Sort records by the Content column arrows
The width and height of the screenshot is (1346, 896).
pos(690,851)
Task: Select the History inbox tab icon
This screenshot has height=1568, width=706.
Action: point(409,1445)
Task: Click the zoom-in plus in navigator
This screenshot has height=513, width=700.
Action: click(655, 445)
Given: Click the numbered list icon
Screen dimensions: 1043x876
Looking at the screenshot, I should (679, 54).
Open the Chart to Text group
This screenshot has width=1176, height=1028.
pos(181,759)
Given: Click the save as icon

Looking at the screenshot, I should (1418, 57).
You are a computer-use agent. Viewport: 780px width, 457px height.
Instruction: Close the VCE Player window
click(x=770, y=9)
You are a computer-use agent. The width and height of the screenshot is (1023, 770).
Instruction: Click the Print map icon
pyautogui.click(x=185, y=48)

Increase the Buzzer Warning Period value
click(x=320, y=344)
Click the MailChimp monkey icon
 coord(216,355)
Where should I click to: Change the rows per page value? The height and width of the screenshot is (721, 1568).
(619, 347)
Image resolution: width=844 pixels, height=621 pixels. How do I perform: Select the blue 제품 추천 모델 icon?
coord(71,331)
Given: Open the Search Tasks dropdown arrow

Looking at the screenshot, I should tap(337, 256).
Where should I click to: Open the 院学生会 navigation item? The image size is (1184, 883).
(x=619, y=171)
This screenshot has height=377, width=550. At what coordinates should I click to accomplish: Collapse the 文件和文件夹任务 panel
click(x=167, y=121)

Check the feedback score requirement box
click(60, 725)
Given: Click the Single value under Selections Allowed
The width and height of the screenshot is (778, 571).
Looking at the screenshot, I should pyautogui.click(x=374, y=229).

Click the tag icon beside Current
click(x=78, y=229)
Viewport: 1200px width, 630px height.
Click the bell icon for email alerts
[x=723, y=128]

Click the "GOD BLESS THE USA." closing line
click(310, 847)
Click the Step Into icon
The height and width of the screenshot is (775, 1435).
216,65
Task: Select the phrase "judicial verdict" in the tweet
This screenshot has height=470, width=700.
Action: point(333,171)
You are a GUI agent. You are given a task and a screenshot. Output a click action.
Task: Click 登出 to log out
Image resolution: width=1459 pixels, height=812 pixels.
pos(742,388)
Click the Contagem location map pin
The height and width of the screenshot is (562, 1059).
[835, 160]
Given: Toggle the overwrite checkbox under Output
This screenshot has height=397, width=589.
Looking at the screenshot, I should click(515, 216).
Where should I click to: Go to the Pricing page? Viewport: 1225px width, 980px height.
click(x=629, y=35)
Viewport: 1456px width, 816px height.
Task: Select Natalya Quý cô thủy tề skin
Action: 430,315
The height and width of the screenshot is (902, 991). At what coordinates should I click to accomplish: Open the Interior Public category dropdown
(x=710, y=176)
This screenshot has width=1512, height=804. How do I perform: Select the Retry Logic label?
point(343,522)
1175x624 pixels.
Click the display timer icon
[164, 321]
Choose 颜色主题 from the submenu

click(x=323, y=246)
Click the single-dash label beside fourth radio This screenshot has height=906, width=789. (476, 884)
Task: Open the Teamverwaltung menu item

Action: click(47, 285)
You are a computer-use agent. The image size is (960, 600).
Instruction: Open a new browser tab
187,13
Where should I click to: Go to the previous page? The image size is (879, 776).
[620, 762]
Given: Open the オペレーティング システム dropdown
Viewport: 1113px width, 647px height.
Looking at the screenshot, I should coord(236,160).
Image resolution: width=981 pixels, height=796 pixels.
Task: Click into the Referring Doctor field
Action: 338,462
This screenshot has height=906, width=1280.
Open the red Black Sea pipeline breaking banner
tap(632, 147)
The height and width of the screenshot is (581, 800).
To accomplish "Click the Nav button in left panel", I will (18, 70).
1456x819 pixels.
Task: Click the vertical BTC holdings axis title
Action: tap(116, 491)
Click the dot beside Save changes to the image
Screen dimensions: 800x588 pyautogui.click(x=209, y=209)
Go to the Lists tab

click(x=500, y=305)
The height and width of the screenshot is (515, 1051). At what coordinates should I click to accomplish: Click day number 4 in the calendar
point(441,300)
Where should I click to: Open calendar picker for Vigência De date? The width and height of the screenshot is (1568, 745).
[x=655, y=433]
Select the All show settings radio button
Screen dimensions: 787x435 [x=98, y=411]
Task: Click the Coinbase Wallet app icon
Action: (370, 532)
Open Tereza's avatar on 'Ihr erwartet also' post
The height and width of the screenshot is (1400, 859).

=-=-=

**PROBLEM TO WORK ON:** Lines with the word "Output": copy each one from the data above.

**TASK SOLUTION:**
You are a GUI agent. You are given a task and a screenshot. Output a click action.
Given: Toggle the overwrite checkbox under Output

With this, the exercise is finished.